Consignes: Reproduisez à l'identique le passage de l'article sur Khalifa Haftar compris entre « Les enjeux en » et « certaines grandes puissances. », bornes incluses.

Extrait du document:
Rechercher
Rechercher

Moyen-Orient - LIBYE

Khalifa Haftar, chronique d’une débâcle annoncée

Les enjeux en cours dépassent largement la mise en échec militaire du maréchal. La bataille de Syrte marquera un nouveau tournant dans un conflit presque entièrement géré à distance par certaines grandes puissances.

Khalifa Haftar, chronique d’une débâcle annoncée

Le président égyptien Abdel Fattah al-Sissi (au centre) recevant au Caire, le 6 juin, le maréchal Khalifa Haftar (à droite) et le président du Parlement libyen, Aguila Saleh. Egyptian Presidency/HO/AFP

C’est la gorge nouée et les traits tirés que Khalifa Haftar s’est rendu au Caire, mercredi 3 juin, afin de s’entretenir avec le président Abdel Fattah al-Sissi. C’est en silence qu’il s’est tenu aux côtés de ce dernier lors de la conférence de presse annonçant, samedi, l’initiative égyptienne pour une sortie de crise du conflit libyen. Avec comme un air d’évidence : celui qui se présentait comme l’homme providentiel d’un pays en proie aux luttes fratricides semble avoir perdu beaucoup, sinon tout, de ses attributs d’homme fort de l’Est libyen.

En images comme sur le terrain, c’est incontestablement un leader à bout de souffle qui se voit contraint de plier sous les demandes de ses parrains internationaux. « Il a pris conscience que le jeu est fini. Maintenant, il s’agit simplement de garder la tête hors de l’eau », observe Tarek Megerisi, chercheur spécialiste de la Libye au European Council on Foreign Relations.

Lire aussi

Le gouvernement de Tripoli déterminé à prendre le contrôle de toute la Libye, affirme Sarraj

Les récents retraits militaires, à Tripoli, Tarhouna ou al-Watyia, sont présentés par Khalifa Haftar comme autant de « replis tactiques » prémédités, prémices à la négociation d’une solution politique. Une manière de sauver la face, quand les faits parlent d’eux-mêmes : après plusieurs semaines de défaites humiliantes dans le conflit qui l’oppose aux forces du Gouvernement d’union nationale (GNA) de Fayez el-Sarraj, celui qui s’était imposé en 2014 par la reconquête de Benghazi des mains des jihadistes se voit aujourd’hui contraint de soutenir l’initiative de trêve proposée par l’Égypte afin de limiter les pertes. « Le cessez-le-feu a pour objectif de freiner l’effondrement du général Haftar. Il s’agit de bien plus que de quelques pertes en l’espace de quelques semaines. C’est l’ensemble du projet qui a été construit ces six dernières années qui est menacé », estime Tarek Megerisi. La « déclaration du Caire », conditionnée au retrait des forces étrangères et au désarmement des milices, a été promptement rejetée par le GNA. « Nous n’avons pas commencé cette guerre, mais nous sommes ceux qui décidons où et quand elle se termine », a déclaré son porte-parole. Les forces du gouvernement de Tripoli, qui ont repris l’avantage militaire grâce à une série de victoires parmi lesquelles la reprise totale de la capitale et de ses environs, sont résolues à poursuivre l’extension des positions stratégiques vers l’est, notamment pour les sites pétroliers du bassin de Syrte, dont la bataille est toujours en cours.Une solution politique représente donc l’ultime recours qui permettrait au maréchal Haftar de négocier un gain malgré l’échec de la campagne militaire amorcée en avril 2019. « Il se peut qu’il tente de se préserver un rôle. Mais en tant que figure nationale, Khalifa Haftar est mort », remarque Jonathan Winer, ancien envoyé spécial des États-Unis en Libye. L’homme qui avait misé sur sa supériorité militaire, l’homme des Égyptiens, des Émiratis, des Russes et des Français, celui qui avait annoncé qu’il allait prendre Tripoli en quelques jours se retrouve aujourd’hui au pied du mur, acculé à renoncer à la force des armes.

Données fournies:

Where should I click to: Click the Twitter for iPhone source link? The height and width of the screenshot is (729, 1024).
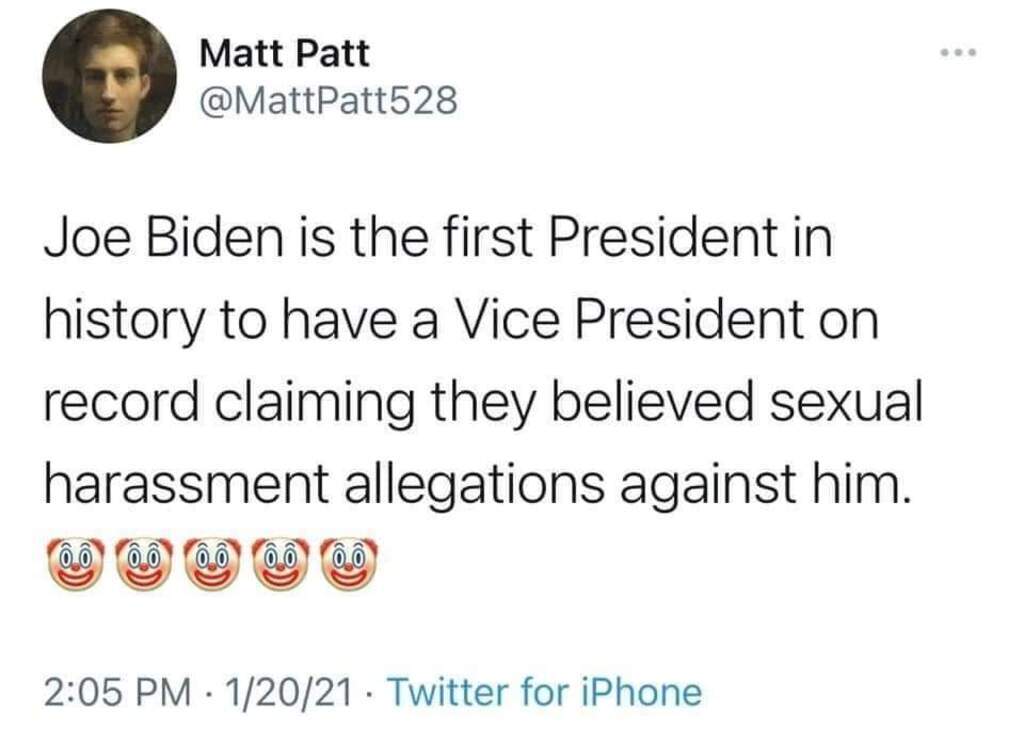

Corrigé:
Les enjeux en cours dépassent largement la mise en échec militaire du maréchal. La bataille de Syrte marquera un nouveau tournant dans un conflit presque entièrement géré à distance par certaines grandes puissances.